Der Anwendungsbereich dieser Vorschrift ist eröffnet, da die Tochter der Klägerin als deutsche Staatsangehörige den Status einer Unionsbürgerin i.S. von Art. 20 Abs. 1 AEUV inne hat. Zwar fallen die hier streitgegenständlichen Unterhaltsvorschussleistungen nicht in den Zuständigkeitsbereich der Union bzw. in den sachlichen Anwendungsbereich des Vertrages, sondern in den Zuständigkeitsbereich der einzelnen Mitgliedstaaten. Dennoch müssen die Mitgliedstaaten bei der Wahrnehmung ihrer Zuständigkeiten das Gemeinschaftsrecht beachten, insbesondere die jedem Unionsbürger zuerkannte Freiheit, sich im Hoheitsgebiet der Mitgliedstaaten frei zu bewegen und aufzuhalten,

vgl. EuGH, Urteile vom 22. Mai 2008 - C-499/06 - Nerkowska -, Rz. 23 - 29 und vom 26. Oktober 2006 - C-192/05 - Tas, Tas-Hagen -, Rz. 20 - 28, jeweils curia.

Der sachliche Anwendungsbereich ist ebenfalls eröffnet, da die Tochter der Klägerin mit der Wohnsitznahme in den Niederlanden zusammen mit ihrer Mutter von dem in Art. 21 Abs. 1 AEUV zuerkannten Recht auf Freizügigkeit Gebrauch gemacht hat.
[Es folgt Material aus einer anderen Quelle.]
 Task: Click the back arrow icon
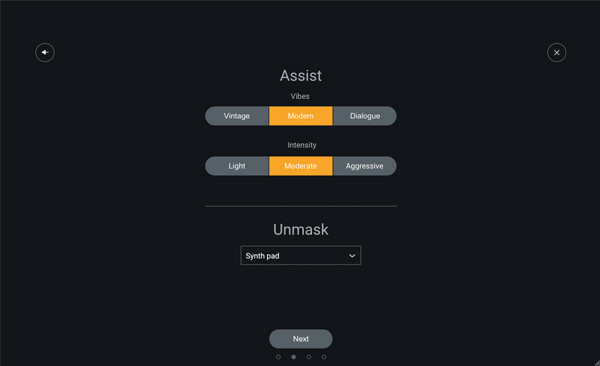[x=45, y=52]
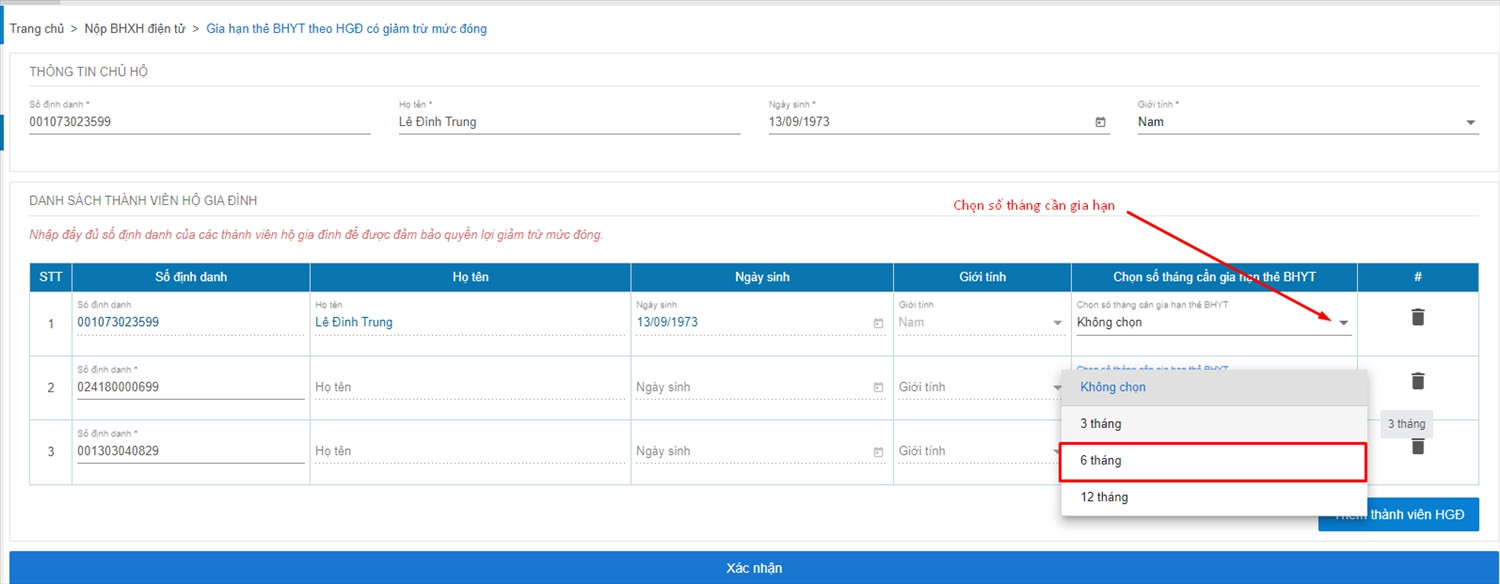Click trash icon for member row 2
The image size is (1500, 584).
[x=1417, y=381]
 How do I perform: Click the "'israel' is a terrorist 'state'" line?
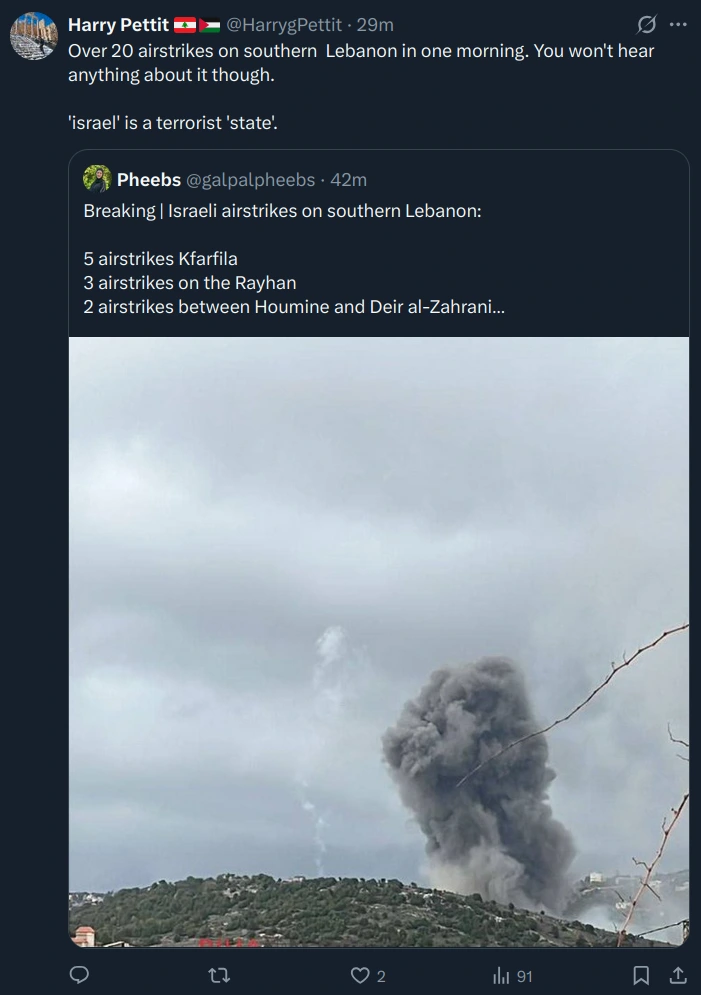click(172, 123)
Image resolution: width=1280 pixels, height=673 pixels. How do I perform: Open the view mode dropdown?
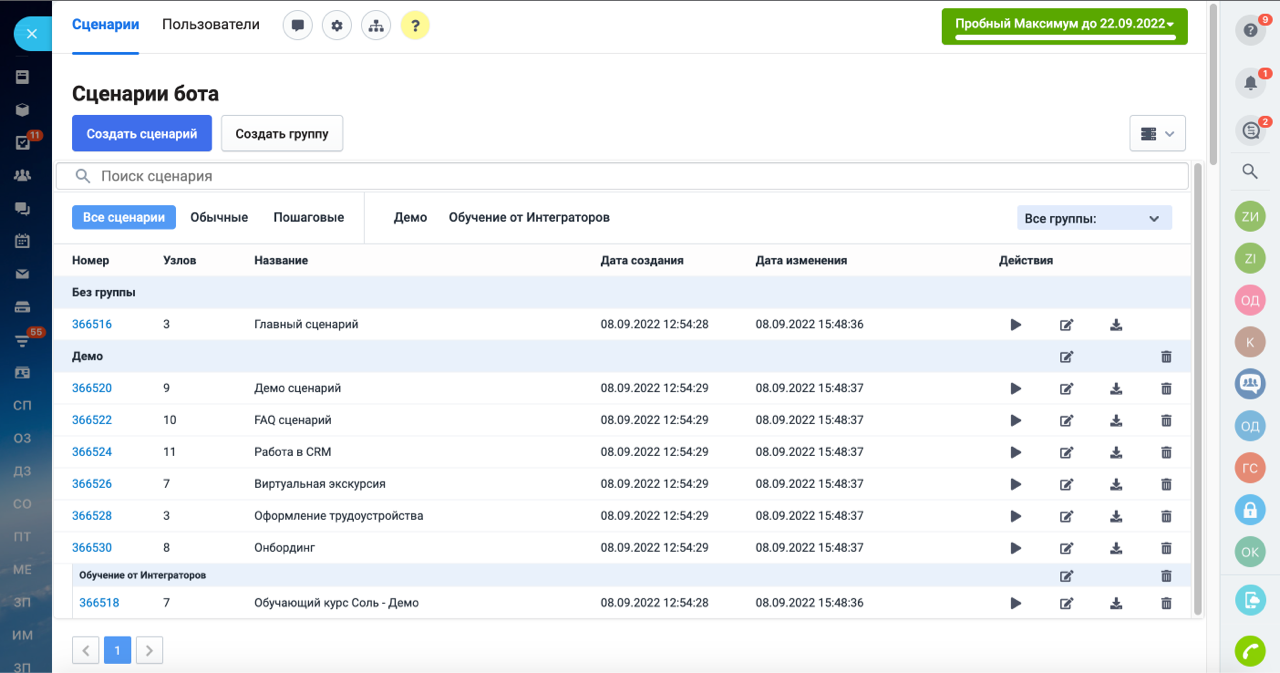pos(1157,133)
Die Verweigerung der Unterhaltsvorschussleistungen erfolgte nur wegen des Wohnsitzes außerhalb des Bundesgebietes. Es handelt sich damit nicht nur um einen rein internen Sachverhalt.

Das Wohnsitzerfordernis in § 1 Abs.1 Nr. 2 UVG stellt ferner eine Beschränkung der aus Art. 21 Abs. 1 AEUV gewährleisteten Freiheit dar. Sie kann deutsche Staatsangehörige - in der vorliegenden Situation die Tochter der Klägerin und die Klägerin - davon abhalten, von ihrer Freiheit, sich in einen anderen Mitgliedstaat als Deutschland zu begeben und sich dort aufzuhalten, Gebrauch zu machen, da dies mit einem Verlust der Unterhaltsvorschussleistungen einhergehen würde,

vgl. dazu Urteile vom 22. Mai 2008 - C-499/06 - Nerkowska -, Rz. 31-33 und vom 26. Oktober 2006 - C-192/05 - Tas, Tas-Hagen -, Rz. 30-31, jeweils curia.

Diese Beschränkung ist zudem nicht nach Unionsrecht gerechtfertigt. Dies ist der Fall, wenn die Beschränkung auf objektiven, von der Staatsangehörigkeit des Betroffenen unabhängigen Erwägungen des Allgemeininteresses beruht und in einem angemessenen Verhältnis zu dem mit dem nationalen Recht legitimerweise verfolgten Zweck steht. Dies ist vorliegend nicht der Fall; insoweit wird auf die Ausführungen zu Art. 45 AEUV Bezug genommen.

Aus dem Vorstehenden ergibt sich, dass das Wohnsitzerfordernis aus § 1 Abs. 1 Nr. 2 UVG in der dem Rechtsstreit zugrundeliegenden Situation der Klägerin und ihrer Tochter nicht anwendbar ist.

Die Kostenentscheidung folgt aus § 154 Abs. 1, 188 Satz 2 VwGO.

Die Entscheidung über die vorläufige Vollstreckbarkeit folgt aus § 167 VwGO i.V.m. §§ 708 Nr. 11, 711 der Zivilprozessordnung (ZPO).